Ils n'ont pas, par exemple, à tenir un ratio de soignants par un nombre de lits : ils sont totalement libres de l'allocation des moyens humains, et de leur rationalisation. C'est toute la question entre un acteur privé qui, en rationalisant des coûts, peut aussi remonter ensuite plus de cash vers sa maison-mère.

Il n'existe donc pas de règle tranchée sur le montant des remontées de cash possibles dans ce cadre ?

La question qui est aujourd'hui posée par ce type d'affaire est de dire : soit la remontée de cash est illégale en soi, et l'on ne veut pas que de l'argent public puisse remonter et financer un rachat. Soit on l'accepte, et dans ce cas, on se situe sur une ligne de crête comme aujourd'hui car on n'a pas suffisamment déterminé au préalable la zone de tolérance au-delà de laquelle ce n'est plus autorisé...

Mais une telle stratégie de la part de l'Etat nous mènerait forcément dans un mécanisme d'extrême financiarisation du domaine de la santé.

Le mécanisme à l'oeuvre dans ce dossier rappelle également d'autres affaires en cours, comme la situation de l'isérois Go Sport, dont les syndicats dénoncent également des remontées de cash importantes de la part de l'actionnaire HPB, qui mettraient en difficulté la trésorerie même de l'entreprise...

C'est un peu la même situation que dans le dossier Ecopla, où nous avions nous-mêmes réussi à obtenir une décision de la part de la justice, qui avait considéré que la maison-mère avait fait des remontées de cash importantes et vidé intentionnellement de sa substance la trésorerie de sa filiale, la précipitant ainsi dans une situation de cessation de paiements.

Car il y avait là la caractérisation d'un acte intentionnel, ainsi qu'une disproportion des remontées réalisées, allant bien au-delà de l'usage permis dans la pratique par le groupe.

Dans le dossier Go Sport, figure également l'inquiétude des syndicats face au 50 millions de PGE engrangés en deux tranches, lors de la reprise par HPB. Dès lors, la question des 145 milliards de PGE octroyés par l'Etat pourrait-elle poser elle aussi de nouveaux enjeux ?

L'économie française est en effet fortement subventionnée et l'était déjà par l'intermédiaire de fonds publics, qui ne sont quasiment jamais conditionnés depuis plusieurs décennies.

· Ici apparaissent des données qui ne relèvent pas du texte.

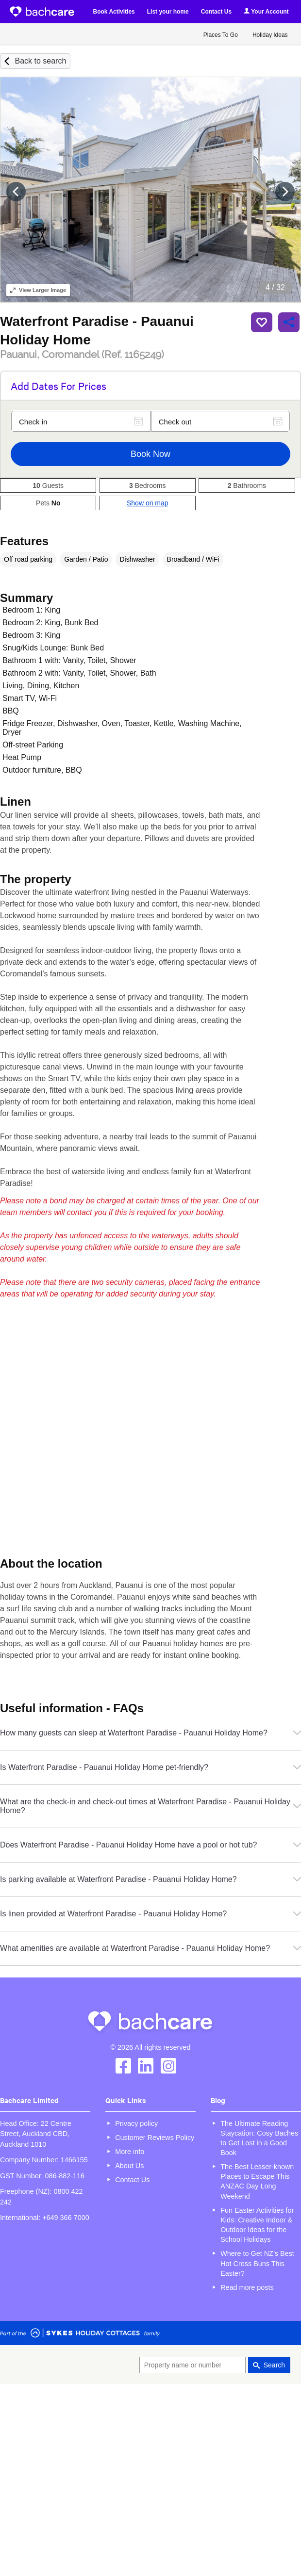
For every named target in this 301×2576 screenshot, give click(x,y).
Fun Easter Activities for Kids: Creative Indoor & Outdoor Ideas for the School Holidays (257, 2224)
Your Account (266, 11)
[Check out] (220, 421)
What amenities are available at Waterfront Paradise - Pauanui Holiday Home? (150, 1948)
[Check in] (80, 421)
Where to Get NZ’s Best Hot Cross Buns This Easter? (257, 2263)
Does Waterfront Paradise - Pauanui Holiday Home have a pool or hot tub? (150, 1845)
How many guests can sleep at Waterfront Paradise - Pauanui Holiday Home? (150, 1733)
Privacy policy (136, 2123)
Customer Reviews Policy (154, 2137)
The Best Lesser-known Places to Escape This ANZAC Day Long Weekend (257, 2181)
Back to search (40, 61)
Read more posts (247, 2287)
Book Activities (114, 11)
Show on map (147, 503)
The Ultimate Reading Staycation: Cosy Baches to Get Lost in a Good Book (259, 2138)
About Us (129, 2166)
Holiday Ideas (270, 35)
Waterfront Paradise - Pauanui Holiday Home (97, 330)
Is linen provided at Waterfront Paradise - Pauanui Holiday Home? (150, 1914)
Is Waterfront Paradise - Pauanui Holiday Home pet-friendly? (150, 1767)
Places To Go (220, 35)
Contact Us (216, 11)
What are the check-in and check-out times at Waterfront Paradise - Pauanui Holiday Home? (150, 1806)
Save (261, 322)
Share (289, 322)
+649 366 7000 (65, 2217)
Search (274, 2365)
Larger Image (38, 290)
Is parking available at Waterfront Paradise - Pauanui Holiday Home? (150, 1879)
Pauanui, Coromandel (82, 354)
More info (129, 2151)
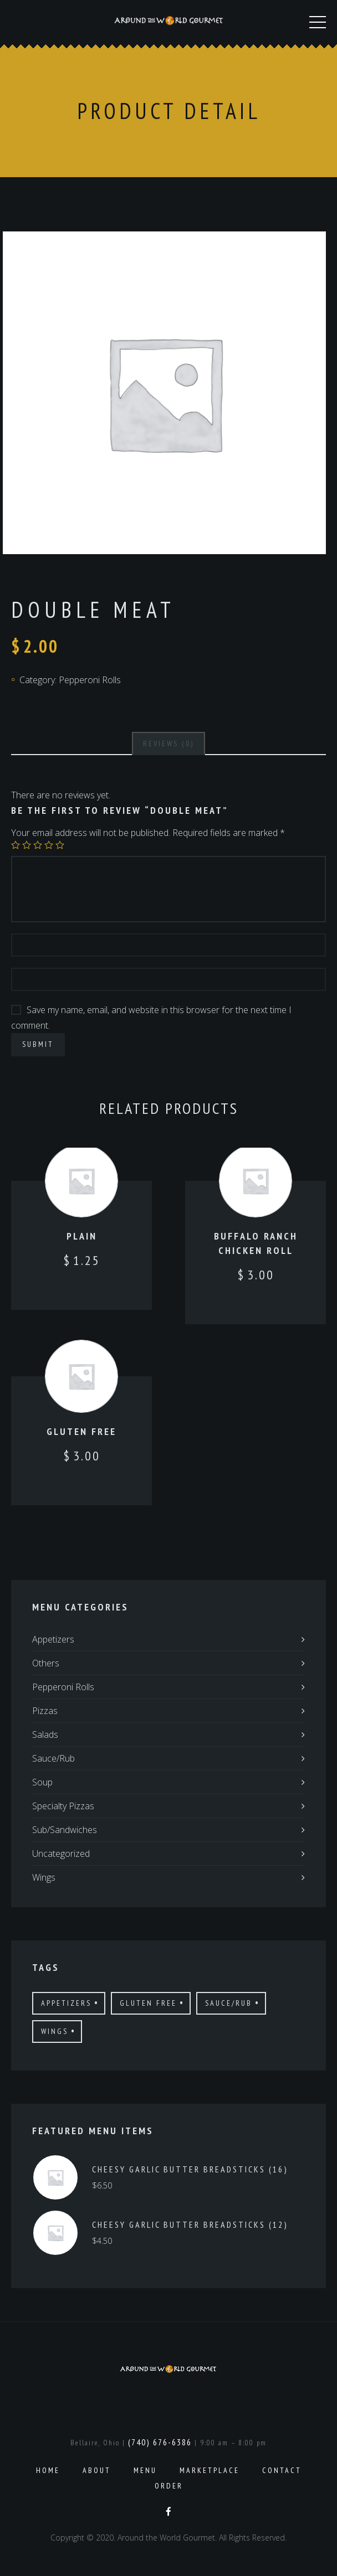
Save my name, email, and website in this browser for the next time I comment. (151, 1017)
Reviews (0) (168, 743)
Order (169, 2486)
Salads (45, 1734)
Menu (145, 2470)
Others (45, 1663)
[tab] (168, 743)
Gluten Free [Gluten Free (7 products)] (148, 2003)
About (97, 2470)
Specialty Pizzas (63, 1806)
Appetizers (53, 1639)
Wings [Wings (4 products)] (54, 2031)
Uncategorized (61, 1853)
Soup (42, 1782)
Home (48, 2470)
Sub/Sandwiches (64, 1830)
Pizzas (45, 1711)
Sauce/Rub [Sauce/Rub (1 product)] (228, 2003)
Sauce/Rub (53, 1758)
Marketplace (209, 2470)
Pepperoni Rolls (90, 680)
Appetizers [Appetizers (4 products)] (66, 2003)
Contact (282, 2470)
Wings (43, 1877)
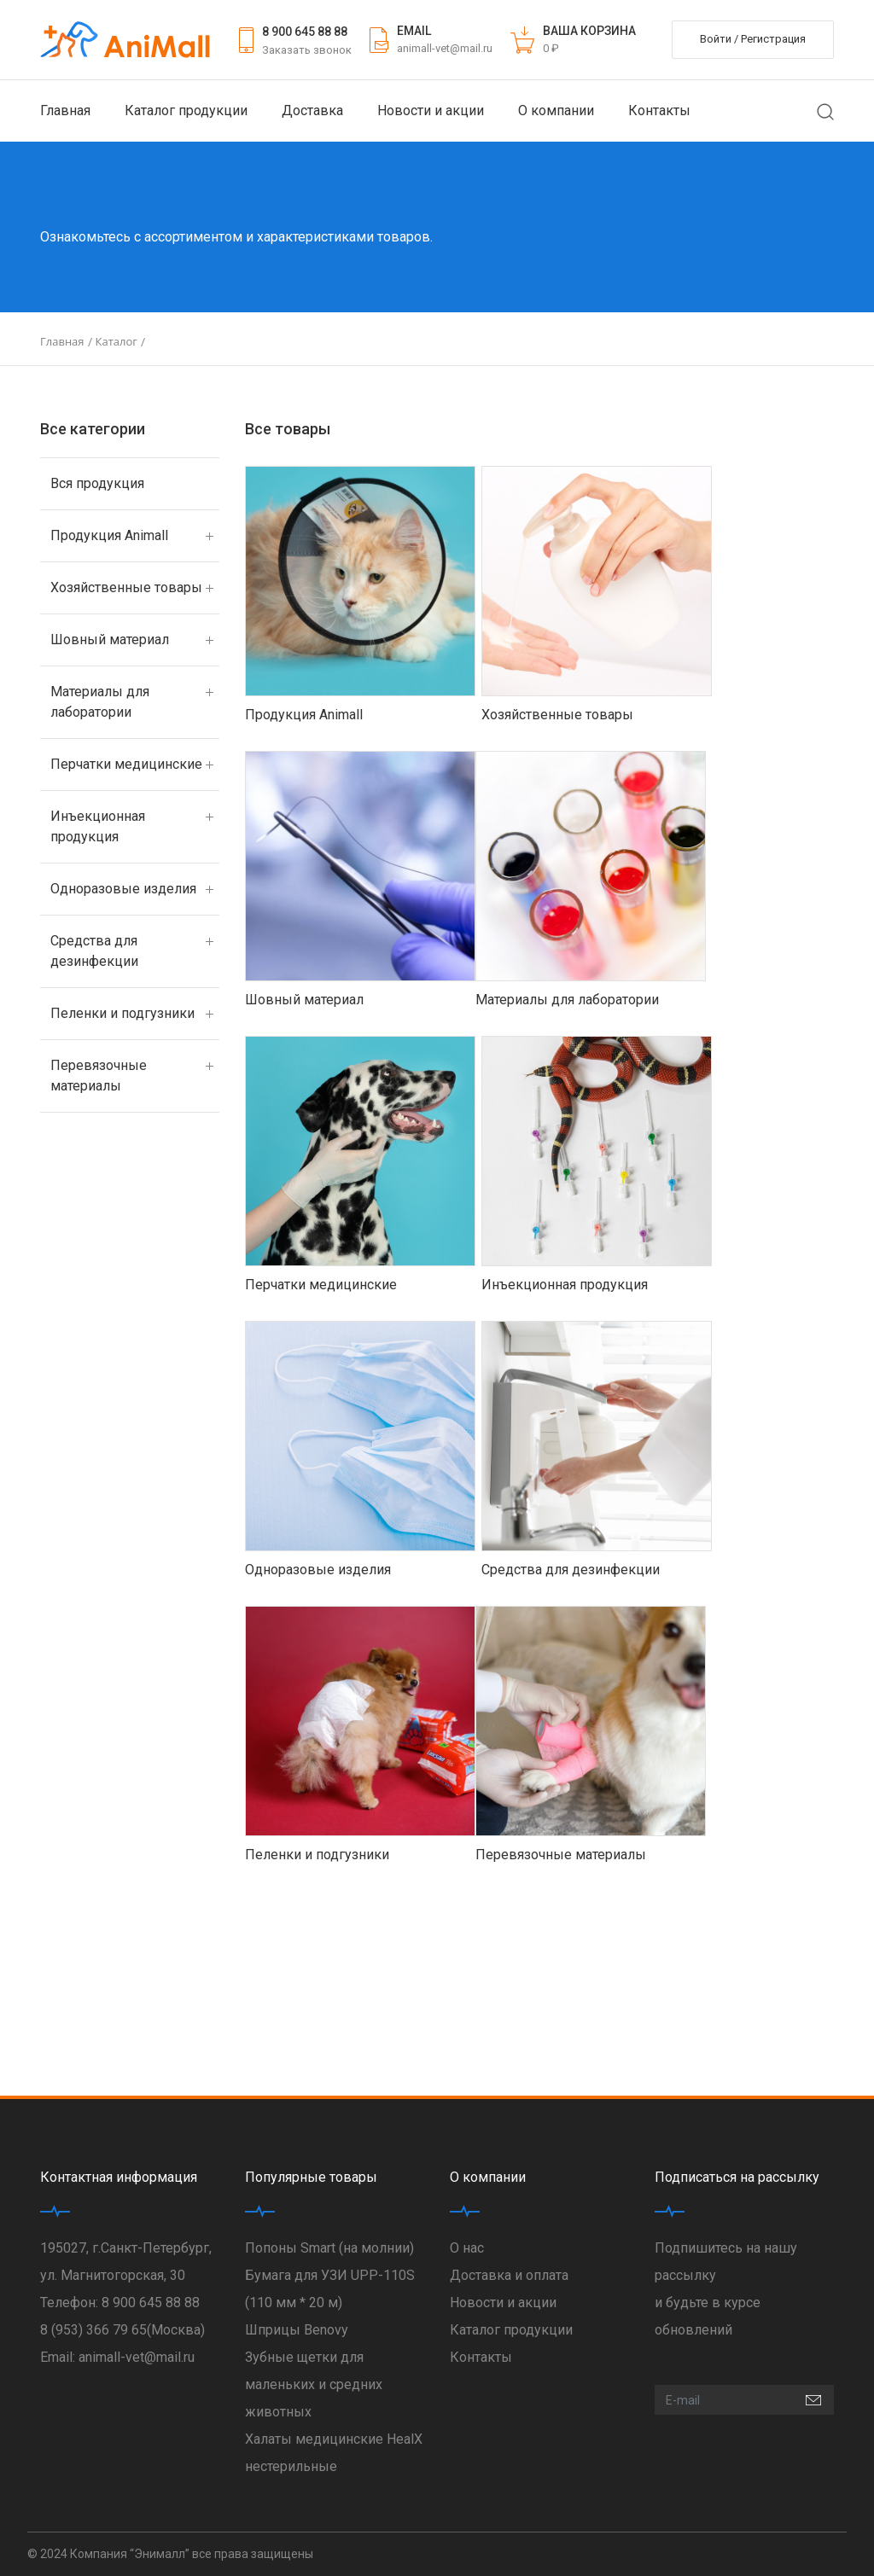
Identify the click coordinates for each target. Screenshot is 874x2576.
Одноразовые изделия (123, 889)
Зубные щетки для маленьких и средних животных (313, 2384)
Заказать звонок (307, 50)
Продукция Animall (109, 535)
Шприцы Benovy (296, 2330)
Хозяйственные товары (126, 587)
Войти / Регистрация (753, 38)
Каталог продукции (186, 110)
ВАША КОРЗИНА (589, 31)
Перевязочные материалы (98, 1075)
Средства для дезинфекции (94, 951)
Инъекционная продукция (97, 826)
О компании (556, 110)
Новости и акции (430, 110)
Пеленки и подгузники (122, 1013)
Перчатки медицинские (126, 764)
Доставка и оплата (509, 2275)
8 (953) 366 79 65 (93, 2330)
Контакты (659, 110)
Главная (65, 110)
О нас (467, 2248)
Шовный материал (109, 639)
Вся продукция (97, 483)
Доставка (312, 110)
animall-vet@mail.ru (444, 48)
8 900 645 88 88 (304, 31)
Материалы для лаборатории (99, 701)
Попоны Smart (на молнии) (329, 2248)
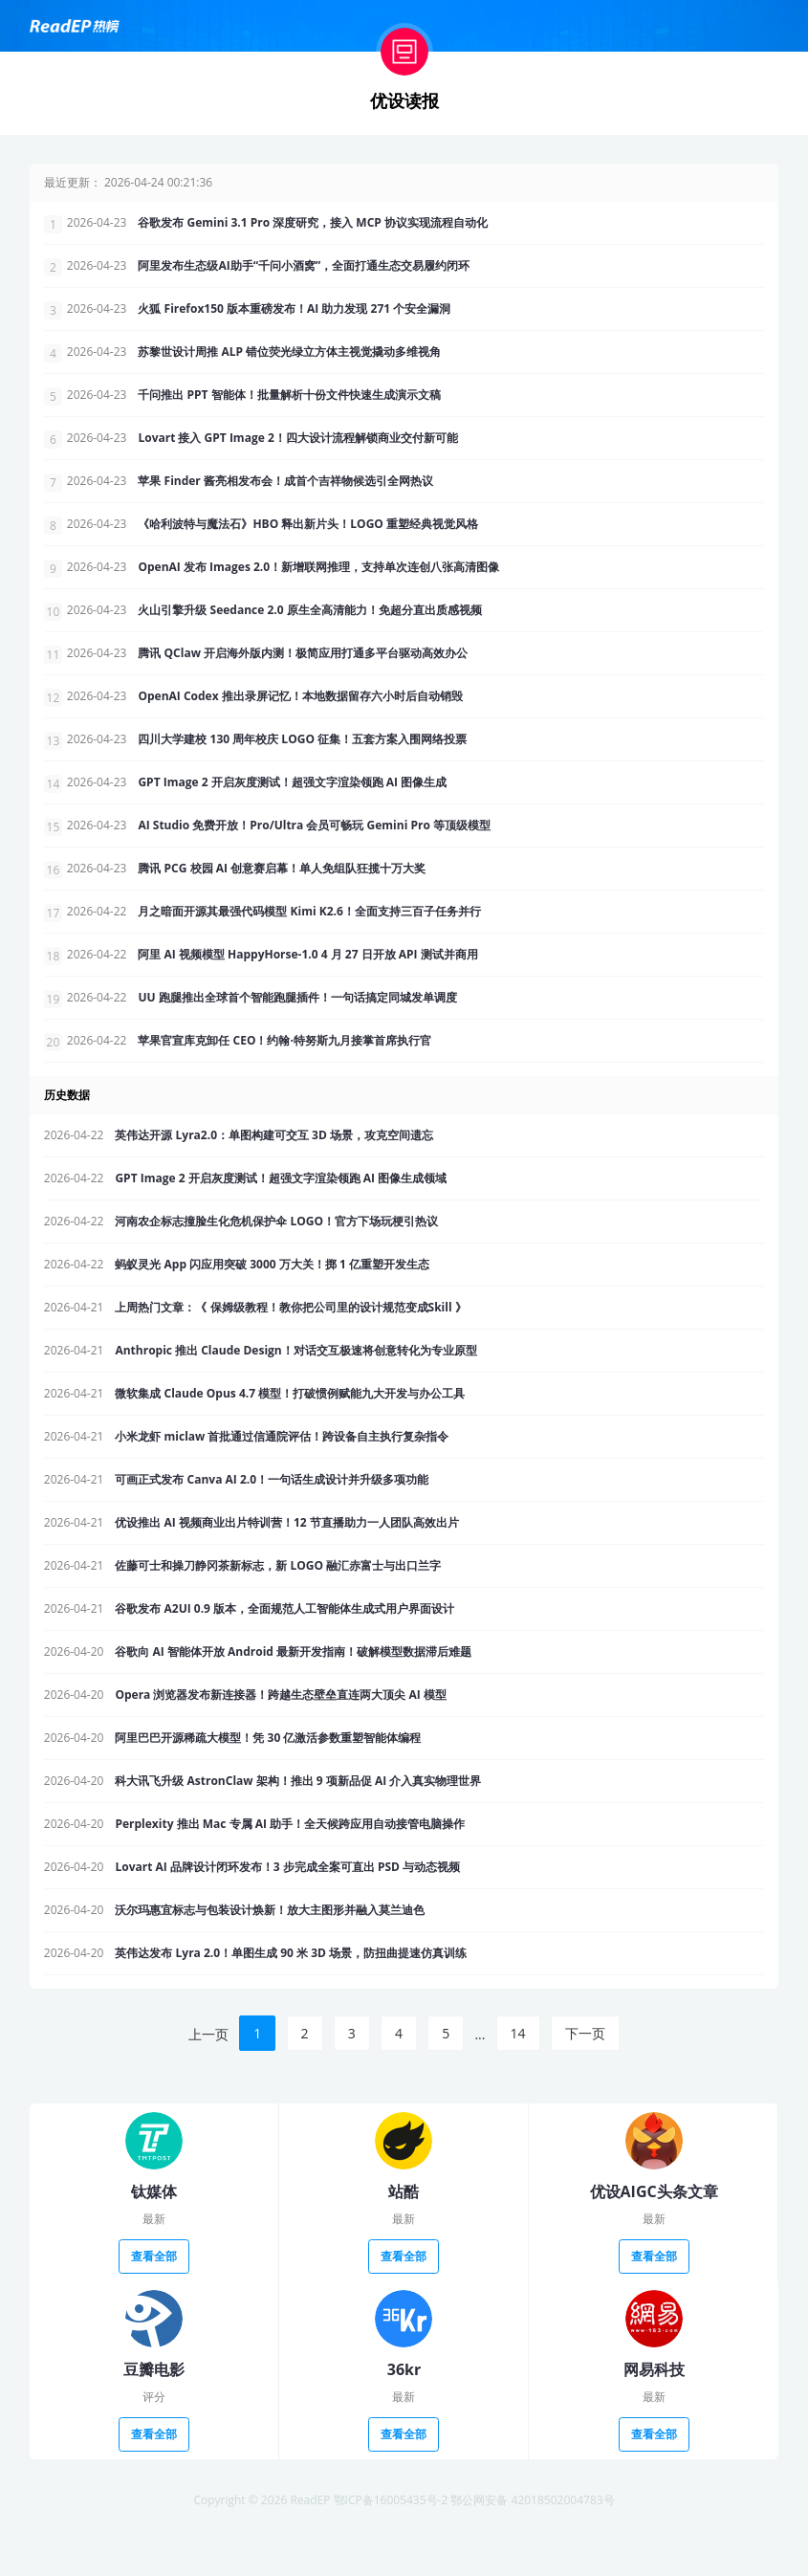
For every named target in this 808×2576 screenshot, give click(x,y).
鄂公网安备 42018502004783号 (532, 2555)
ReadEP (310, 2555)
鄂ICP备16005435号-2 (391, 2555)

Ces aides sont en effet octroyées sans clause de revoyure ni de retour, alors même qu'elles affichent à l'origine l'objectif de servir une cause d'intérêt général, qui peut être le maintien de l'activité économique afin de permettre lui-même le maintien de l'emploi ou des investissements sur un territoire.

Mais lorsque celui sert, comme on le voit lors des dernières statistiques, un enrichissement des actionnaires avec la hausse des redistributions envers le CAC 40, cela provoque nécessairement un requestionnement des syndicats et du milieu d'affaires, qui se sont interrogés au cours des derniers mois sur la finalité des aides publiques.

Car on imagine mal que l'effort considérable qui a été fait par l'État, quitte à endetter son budget, ainsi que les générations futures, le soit à une finalité d'enrichissement des actionnaires. Nous avons d'ailleurs travaillé à ce sujet sur un rapport au côté de la Chambre régionale des comptes (CRC), qui constatait justement le fait que les aides publiques octroyé aux stations de ski, l'ont été sans conditionnement ni revoyure.

En tant qu'avocat spécialiste en droit du travail, mais également désormais élu au sein de l'hémicycle régional pour le groupe union de gauche/EELV, êtes-vous inquiet pour l'avenir de ces dossiers, publics comme privés ?

Des acteurs comme Go Sport vont devoir faire face à la même problématique et attendre un hypothétique repreneur... Mais il est certain qu'il y aura de la « casse », car le secteur de la grande distribution est déjà mis à mal par Internet et un modèle économique qui doit se réformer. La différence avec des établissements de santé comme la Clinique Mutualiste, c'est que l'État ne pourra pas se permettre la même chose.